Output the records in full, exactly as given.

-- Records to use follows --

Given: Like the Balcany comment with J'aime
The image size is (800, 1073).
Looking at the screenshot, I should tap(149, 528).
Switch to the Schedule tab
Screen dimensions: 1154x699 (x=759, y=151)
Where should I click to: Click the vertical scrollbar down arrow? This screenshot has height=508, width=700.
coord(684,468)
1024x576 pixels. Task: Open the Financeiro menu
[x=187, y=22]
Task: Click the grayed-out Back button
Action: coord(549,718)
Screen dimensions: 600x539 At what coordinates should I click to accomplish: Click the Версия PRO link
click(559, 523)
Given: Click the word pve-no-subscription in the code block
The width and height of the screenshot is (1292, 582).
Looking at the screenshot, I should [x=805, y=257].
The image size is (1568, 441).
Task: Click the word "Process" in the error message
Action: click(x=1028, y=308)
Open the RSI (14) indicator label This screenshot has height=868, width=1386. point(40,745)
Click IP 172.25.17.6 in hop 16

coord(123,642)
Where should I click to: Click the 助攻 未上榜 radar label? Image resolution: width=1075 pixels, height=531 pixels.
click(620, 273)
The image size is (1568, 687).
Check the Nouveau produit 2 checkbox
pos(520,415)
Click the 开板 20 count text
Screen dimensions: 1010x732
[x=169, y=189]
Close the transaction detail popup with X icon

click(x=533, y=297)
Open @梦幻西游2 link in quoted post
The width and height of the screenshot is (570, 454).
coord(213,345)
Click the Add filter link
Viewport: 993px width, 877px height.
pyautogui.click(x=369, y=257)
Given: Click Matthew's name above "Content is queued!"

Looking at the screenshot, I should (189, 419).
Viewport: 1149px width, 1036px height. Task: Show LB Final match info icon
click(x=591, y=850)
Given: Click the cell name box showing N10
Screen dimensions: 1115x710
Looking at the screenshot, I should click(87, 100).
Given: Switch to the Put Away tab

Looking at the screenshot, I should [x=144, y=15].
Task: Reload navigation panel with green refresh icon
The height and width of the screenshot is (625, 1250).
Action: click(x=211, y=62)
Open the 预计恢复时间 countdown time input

-- Records to use concluded --

**Task solution:**
Given: Like the Balcany comment with J'aime
The image size is (800, 1073).
Looking at the screenshot, I should tap(149, 528).
Switch to the Schedule tab
Screen dimensions: 1154x699 (x=759, y=151)
Where should I click to: Click the vertical scrollbar down arrow? This screenshot has height=508, width=700.
coord(684,468)
1024x576 pixels. Task: Open the Financeiro menu
[x=187, y=22]
Task: Click the grayed-out Back button
Action: coord(549,718)
Screen dimensions: 600x539 At what coordinates should I click to accomplish: Click the Версия PRO link
click(559, 523)
Given: Click the word pve-no-subscription in the code block
The width and height of the screenshot is (1292, 582).
Looking at the screenshot, I should [x=805, y=257].
The image size is (1568, 441).
Task: Click the word "Process" in the error message
Action: click(x=1028, y=308)
Open the RSI (14) indicator label This screenshot has height=868, width=1386. point(40,745)
Click IP 172.25.17.6 in hop 16

coord(123,642)
Where should I click to: Click the 助攻 未上榜 radar label? Image resolution: width=1075 pixels, height=531 pixels.
click(620, 273)
The image size is (1568, 687).
Check the Nouveau produit 2 checkbox
pos(520,415)
Click the 开板 20 count text
Screen dimensions: 1010x732
[x=169, y=189]
Close the transaction detail popup with X icon

click(x=533, y=297)
Open @梦幻西游2 link in quoted post
The width and height of the screenshot is (570, 454).
coord(213,345)
Click the Add filter link
Viewport: 993px width, 877px height.
pyautogui.click(x=369, y=257)
Given: Click Matthew's name above "Content is queued!"

Looking at the screenshot, I should (189, 419).
Viewport: 1149px width, 1036px height. Task: Show LB Final match info icon
click(x=591, y=850)
Given: Click the cell name box showing N10
Screen dimensions: 1115x710
Looking at the screenshot, I should click(87, 100).
Given: Switch to the Put Away tab

Looking at the screenshot, I should [x=144, y=15].
Task: Reload navigation panel with green refresh icon
The height and width of the screenshot is (625, 1250).
Action: click(x=211, y=62)
Open the 预计恢复时间 countdown time input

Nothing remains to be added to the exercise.